Segundo o acórdão sobre subempreitada, por que razão não é possível responsabilizar o empreiteiro a título de risco, nos termos do artigo 500.º do Código Civil?

Excerto.

#####

PODERES DO SUPREMO TRIBUNAL DE JUSTIÇA
MATÉRIA DE FACTO
PRESUNÇÃO DE CULPA
EMPREITADA
EMPREITEIRO
SUBEMPREITADA
RESPONSABILIDADE PELO RISCO
RESPONSABILIDADE CONTRATUAL
COMISSÃO
COMISSÁRIO
COMITENTE
RESPONSABILIDADE CIVIL DO COMITENTE
Sumário

I - O terem as instâncias entendido que não havia sido ilidida a presunção de culpa é um problema de fixação da matéria de facto através de conclusão, que é insindicável pelo Supremo Tribunal de Justiça.
II - Mesmo que a obra seja realizada pelo subempreiteiro, se essa realização causar danos a terceiros, é por ela responsável o empreiteiro, nos termos do artº 493º nº 1 do C. Civil, uma vez que mantém o dever de vigilância da obra, por manter o dever da sua supervisão técnica.
III - Na hipótese de existir subempreitada, não é possível pedir a responsabilidade do empreiteiro a título de risco, nos termos do artº 500º do C. Civil, porque não existe entre ele e o subempreiteiro uma relação de comissão, atenta a autonomia com que este último actua.

Texto Integral

Acordam no Supremo Tribunal de Justiça:
I

"A" e B moveram a presente acção ordinária contra C - Produtora Energética SA e D - serviços de Engenharia e Comercialização Industrial Lda, pedindo que as ré fossem condenadas solidariamente a pagar-lhes a quantia de 4.100.000$00, acrescida dos juros de mora legais a partir da citação.

#####

Linhas apresentadas.
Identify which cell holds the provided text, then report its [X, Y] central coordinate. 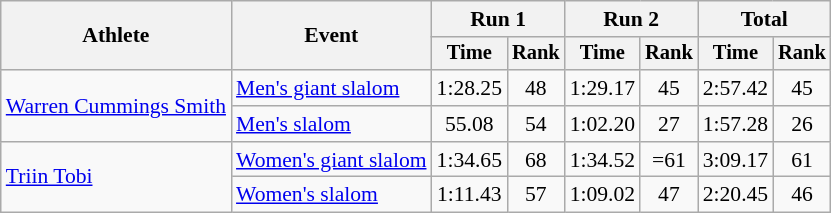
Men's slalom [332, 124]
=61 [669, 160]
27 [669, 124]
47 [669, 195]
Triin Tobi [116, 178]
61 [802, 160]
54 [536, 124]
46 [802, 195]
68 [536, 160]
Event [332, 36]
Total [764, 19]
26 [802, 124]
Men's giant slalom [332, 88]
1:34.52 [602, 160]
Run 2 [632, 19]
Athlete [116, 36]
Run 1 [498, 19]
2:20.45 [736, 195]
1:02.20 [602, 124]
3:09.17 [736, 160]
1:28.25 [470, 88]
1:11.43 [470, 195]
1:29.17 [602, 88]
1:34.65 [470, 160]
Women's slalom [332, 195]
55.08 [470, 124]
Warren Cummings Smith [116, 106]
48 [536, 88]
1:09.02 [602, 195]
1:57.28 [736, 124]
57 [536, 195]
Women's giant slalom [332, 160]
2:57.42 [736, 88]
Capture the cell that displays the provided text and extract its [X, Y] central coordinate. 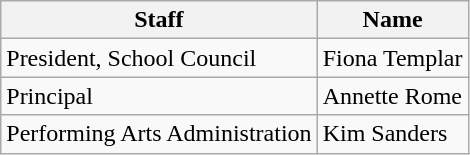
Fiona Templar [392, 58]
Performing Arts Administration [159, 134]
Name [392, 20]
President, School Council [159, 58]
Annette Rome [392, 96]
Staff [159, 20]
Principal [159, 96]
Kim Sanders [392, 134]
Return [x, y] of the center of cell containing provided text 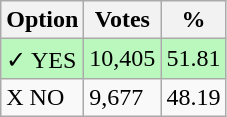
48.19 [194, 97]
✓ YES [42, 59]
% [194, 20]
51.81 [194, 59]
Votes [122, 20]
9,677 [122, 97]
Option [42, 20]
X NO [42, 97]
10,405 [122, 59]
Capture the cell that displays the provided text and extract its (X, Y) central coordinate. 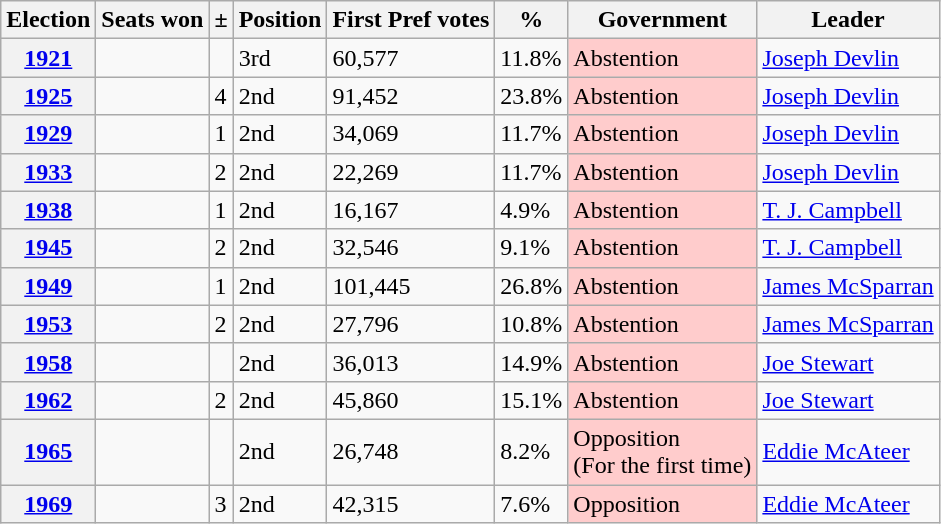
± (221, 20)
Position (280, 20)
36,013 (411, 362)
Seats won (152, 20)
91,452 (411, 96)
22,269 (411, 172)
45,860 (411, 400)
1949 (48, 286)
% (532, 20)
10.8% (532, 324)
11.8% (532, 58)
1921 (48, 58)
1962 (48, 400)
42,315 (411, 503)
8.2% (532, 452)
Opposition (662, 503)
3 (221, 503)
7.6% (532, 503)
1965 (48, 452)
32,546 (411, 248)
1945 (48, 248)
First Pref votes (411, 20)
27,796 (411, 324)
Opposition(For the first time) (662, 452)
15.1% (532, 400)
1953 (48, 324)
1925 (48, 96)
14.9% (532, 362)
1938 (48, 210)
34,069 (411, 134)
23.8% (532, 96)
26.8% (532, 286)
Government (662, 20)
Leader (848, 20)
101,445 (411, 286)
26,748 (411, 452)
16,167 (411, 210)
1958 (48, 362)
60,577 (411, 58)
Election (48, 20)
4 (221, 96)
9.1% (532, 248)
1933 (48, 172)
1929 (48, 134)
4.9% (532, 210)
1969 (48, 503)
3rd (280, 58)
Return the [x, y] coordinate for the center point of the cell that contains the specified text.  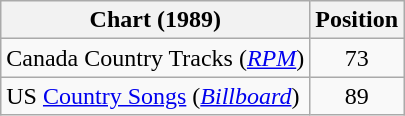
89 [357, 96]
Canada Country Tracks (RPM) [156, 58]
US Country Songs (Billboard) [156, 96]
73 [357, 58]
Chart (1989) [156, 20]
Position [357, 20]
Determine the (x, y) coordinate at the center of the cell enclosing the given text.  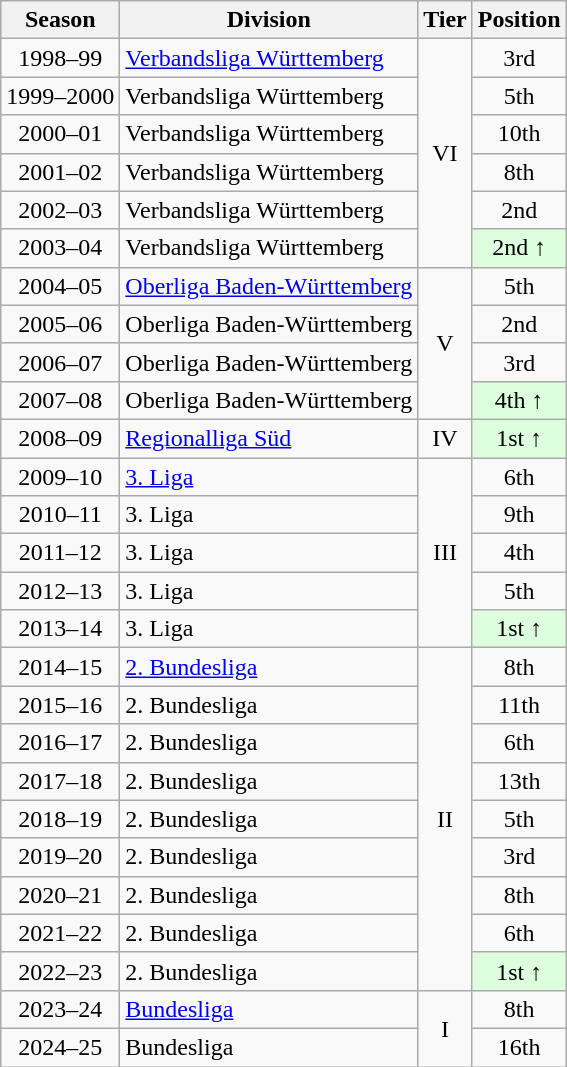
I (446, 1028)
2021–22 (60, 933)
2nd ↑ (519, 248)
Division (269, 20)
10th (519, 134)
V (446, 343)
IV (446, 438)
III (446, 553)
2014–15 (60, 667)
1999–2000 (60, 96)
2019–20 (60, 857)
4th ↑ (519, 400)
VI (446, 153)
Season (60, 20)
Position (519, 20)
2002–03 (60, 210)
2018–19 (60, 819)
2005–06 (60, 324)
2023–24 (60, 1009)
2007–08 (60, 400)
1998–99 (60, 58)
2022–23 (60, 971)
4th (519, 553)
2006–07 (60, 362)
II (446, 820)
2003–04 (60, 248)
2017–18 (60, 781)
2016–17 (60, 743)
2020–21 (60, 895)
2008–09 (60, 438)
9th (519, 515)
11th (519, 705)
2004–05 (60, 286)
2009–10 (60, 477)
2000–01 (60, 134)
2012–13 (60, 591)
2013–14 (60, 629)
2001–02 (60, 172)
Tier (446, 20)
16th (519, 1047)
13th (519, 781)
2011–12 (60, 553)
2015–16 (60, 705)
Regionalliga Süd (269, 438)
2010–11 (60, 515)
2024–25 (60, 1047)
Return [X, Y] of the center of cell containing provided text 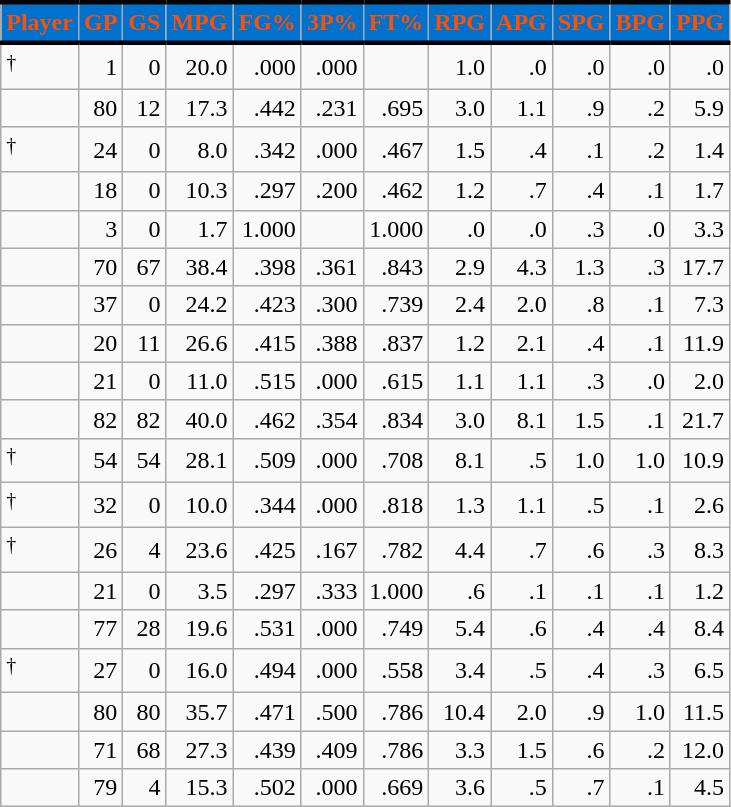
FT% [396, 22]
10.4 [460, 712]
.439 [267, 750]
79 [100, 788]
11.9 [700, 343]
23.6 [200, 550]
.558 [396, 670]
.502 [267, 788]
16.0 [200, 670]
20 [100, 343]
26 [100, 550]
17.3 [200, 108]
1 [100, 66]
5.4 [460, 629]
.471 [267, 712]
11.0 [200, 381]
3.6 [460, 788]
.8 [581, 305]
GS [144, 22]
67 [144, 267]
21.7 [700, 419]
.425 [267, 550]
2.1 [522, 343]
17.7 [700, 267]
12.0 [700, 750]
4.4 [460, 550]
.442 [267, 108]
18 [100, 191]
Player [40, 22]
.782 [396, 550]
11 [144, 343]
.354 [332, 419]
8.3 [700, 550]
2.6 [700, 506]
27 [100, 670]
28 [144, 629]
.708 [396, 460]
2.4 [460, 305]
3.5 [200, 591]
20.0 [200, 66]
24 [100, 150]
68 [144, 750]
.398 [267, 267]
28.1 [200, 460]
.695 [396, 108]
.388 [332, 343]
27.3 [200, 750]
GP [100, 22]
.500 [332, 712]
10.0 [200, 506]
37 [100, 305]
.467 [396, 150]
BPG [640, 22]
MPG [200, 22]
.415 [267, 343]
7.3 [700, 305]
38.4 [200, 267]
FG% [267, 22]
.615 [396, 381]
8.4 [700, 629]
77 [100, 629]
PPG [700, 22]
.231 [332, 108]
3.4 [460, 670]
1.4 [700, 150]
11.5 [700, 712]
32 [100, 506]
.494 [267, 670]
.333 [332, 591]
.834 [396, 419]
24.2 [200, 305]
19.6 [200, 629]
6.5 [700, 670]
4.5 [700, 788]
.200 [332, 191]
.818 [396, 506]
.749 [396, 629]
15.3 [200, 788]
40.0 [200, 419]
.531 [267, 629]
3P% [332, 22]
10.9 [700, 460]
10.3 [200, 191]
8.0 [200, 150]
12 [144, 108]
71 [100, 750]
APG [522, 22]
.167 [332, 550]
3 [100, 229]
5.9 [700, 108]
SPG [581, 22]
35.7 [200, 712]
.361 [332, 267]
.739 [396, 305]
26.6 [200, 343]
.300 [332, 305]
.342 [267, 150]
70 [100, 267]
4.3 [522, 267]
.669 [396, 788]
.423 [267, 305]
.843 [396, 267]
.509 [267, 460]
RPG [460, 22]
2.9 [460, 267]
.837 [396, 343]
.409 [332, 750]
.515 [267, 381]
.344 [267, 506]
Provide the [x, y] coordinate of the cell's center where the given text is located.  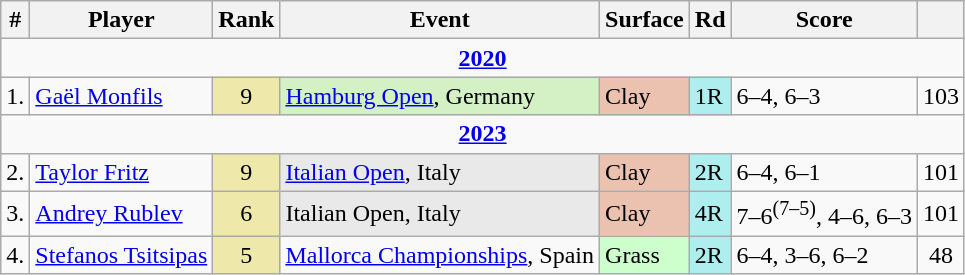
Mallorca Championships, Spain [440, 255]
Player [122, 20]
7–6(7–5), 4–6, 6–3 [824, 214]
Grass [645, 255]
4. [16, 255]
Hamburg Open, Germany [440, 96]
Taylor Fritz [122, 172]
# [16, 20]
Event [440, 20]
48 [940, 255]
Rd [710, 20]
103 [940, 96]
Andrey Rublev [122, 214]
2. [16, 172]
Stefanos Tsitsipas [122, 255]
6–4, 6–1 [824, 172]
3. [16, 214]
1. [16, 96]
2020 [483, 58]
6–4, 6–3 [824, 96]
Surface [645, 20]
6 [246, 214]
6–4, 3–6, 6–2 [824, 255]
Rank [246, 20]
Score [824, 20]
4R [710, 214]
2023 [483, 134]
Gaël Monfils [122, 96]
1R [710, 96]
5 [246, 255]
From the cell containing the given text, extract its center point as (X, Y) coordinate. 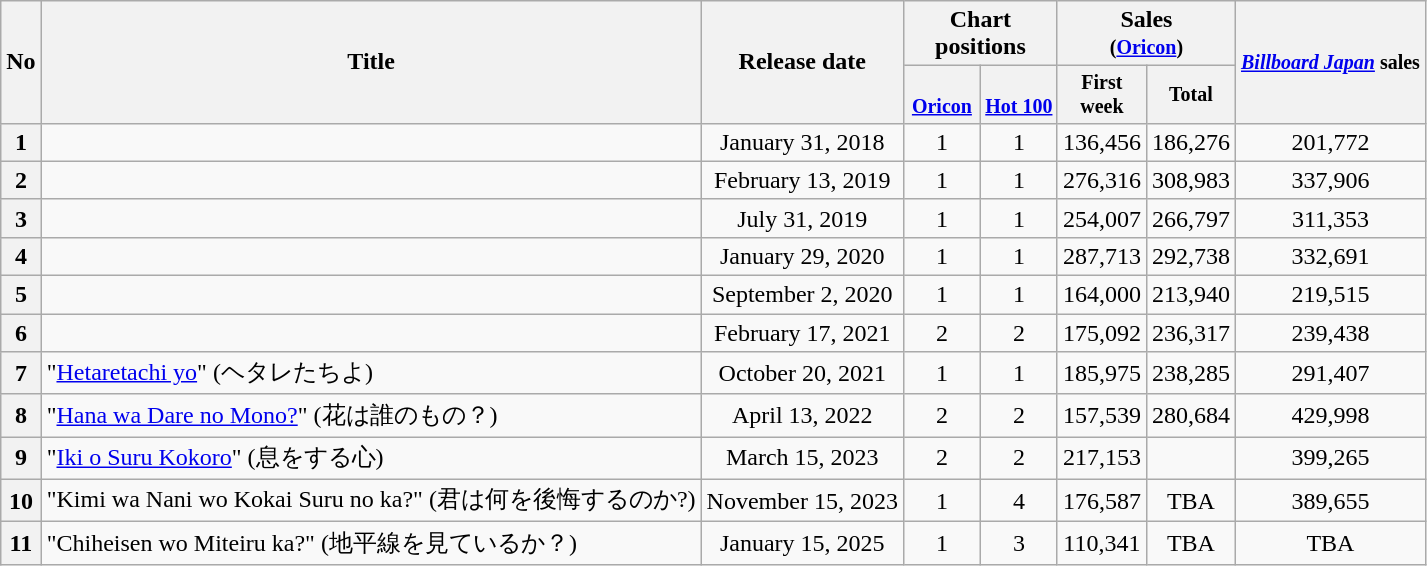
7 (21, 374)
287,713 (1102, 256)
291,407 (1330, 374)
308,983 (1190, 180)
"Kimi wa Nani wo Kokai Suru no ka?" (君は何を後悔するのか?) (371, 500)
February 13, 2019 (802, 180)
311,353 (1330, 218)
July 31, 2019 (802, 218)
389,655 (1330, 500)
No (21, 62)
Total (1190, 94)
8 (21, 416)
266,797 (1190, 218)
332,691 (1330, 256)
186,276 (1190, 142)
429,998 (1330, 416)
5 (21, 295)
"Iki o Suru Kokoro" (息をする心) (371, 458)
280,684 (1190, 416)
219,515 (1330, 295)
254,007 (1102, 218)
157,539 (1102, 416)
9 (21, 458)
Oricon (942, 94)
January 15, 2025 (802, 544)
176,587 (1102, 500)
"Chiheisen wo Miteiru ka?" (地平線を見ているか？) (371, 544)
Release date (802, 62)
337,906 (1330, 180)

#####

Resultado final.
Porque entre o empreiteiro e o subempreiteiro não existe uma relação de comissão, dada a autonomia com que o subempreiteiro atua.